11.000 Quadratmeter Leerstand
Ein Thema scheint allerdings für beide OB-Kandidaten schmerzlich: Der Leerstand des ehemaligen Galeria Kaufhof-Gebäudes. Dr. Burger spricht von einer ganz besonderen Herausforderung hinsichtlich des leerstehenden Gebäudes „mit seinen ehemals rund 11.000 Quadratmetern“. Dieses stelle laut dem Politiker jedoch einen Sonderfall dar und werde seiner Einschätzung nach in dieser Form nicht wiederkommen – „das Format hat sich überholt“. Dennoch bleibt an der Stelle eine große Fläche, die bisher dem Einzelhandel zur Verfügung stand – und nun eine Lücke hinterlässt. Dr. Burger sieht dort für die Zukunft keinen reinen Einzelhandel mehr, sondern vielmehr „einen breiten Nutzungs-Mix aus den Bereichen Handel, Gastronomie, Kunst/Kultur, Wirtschaft, Wissenschaft und Wohnen“.

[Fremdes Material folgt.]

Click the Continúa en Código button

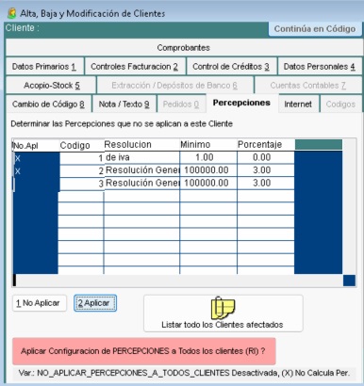point(315,29)
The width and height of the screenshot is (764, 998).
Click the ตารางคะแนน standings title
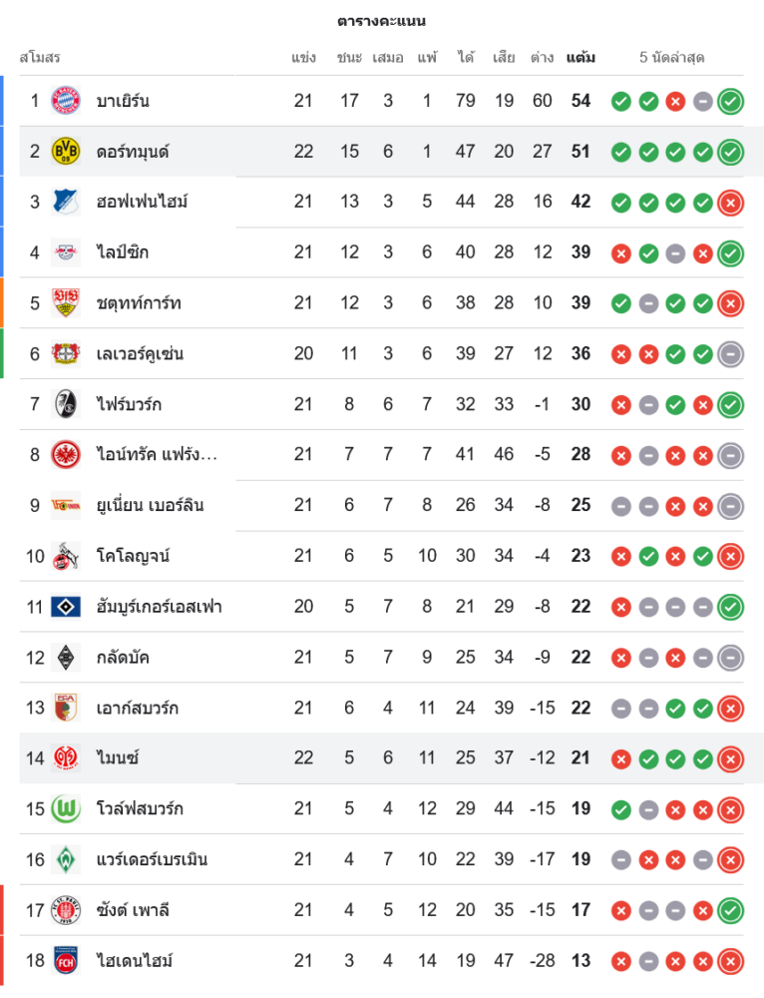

Dr. Burger und Dr. Freudenstein betonen unisono, dass das Thema Chefsache sei. „Aber leider gibt es dazu keinerlei Information der Oberbürgermeisterin“, merkt die Oberbürgermeisterkandidatin der CSU kritisch an.
Galeria Kaufhof: Wie geht es weiter?
Auf Rückfrage bei der Stadt Regensburg, ob bereits etwas über dessen künftige Nutzung bekannt sei, äußerte sie lediglich: „Klare Zielsetzung der Stadt bleibt, eine möglichst baldige Zwischen- und Nachnutzung am Standort zu ermöglichen. Das liegt aber vordringlich im Verantwortungsbereich der Eigentümer und Besitzer der Gesamtimmobilie.“ Dieser sei laut aktuellem Stand der Stadt Regensburg nicht der ominöse neue Käufer, sondern weiterhin der vorherige Eigentümer, die Kaufhof Regensburg GmbH. Der Stadt sei bis heute nicht bekannt, dass ein tatsächlicher Verkauf stattgefunden habe. Mit dem Noch-Eigentümer stehe die Stadt laufend in Kontakt. Zu den Inhalten der Gespräche möchte sie sich jedoch nicht öffentlich äußern.
Was bleibt?
Viele Geschäfte wie zum Beispiel die Confiserie Hussel am Neupfarrplatz, der BubbleTea-Laden in der Pfauengasse oder das Sausalitos in der Gesandtenstraße mussten ihre Türen für immer schließen. Und das sind nur einige der zurückliegenden Schließungen. Die Liste lang, andererseits haben jedoch viele Gebäude bereits Nachmieter gefunden. Der Altstadtkümmerer freut sich außerdem darüber, dass „diverse Mietverträge in den zurückliegenden Monaten verlängert wurden“.
Was kommt?
Obwohl häufig über Schließungen in der Stadt berichtet wird, gibt es ebenso zahlreiche Neueröffnungen, mehr als man vielleicht vermutet.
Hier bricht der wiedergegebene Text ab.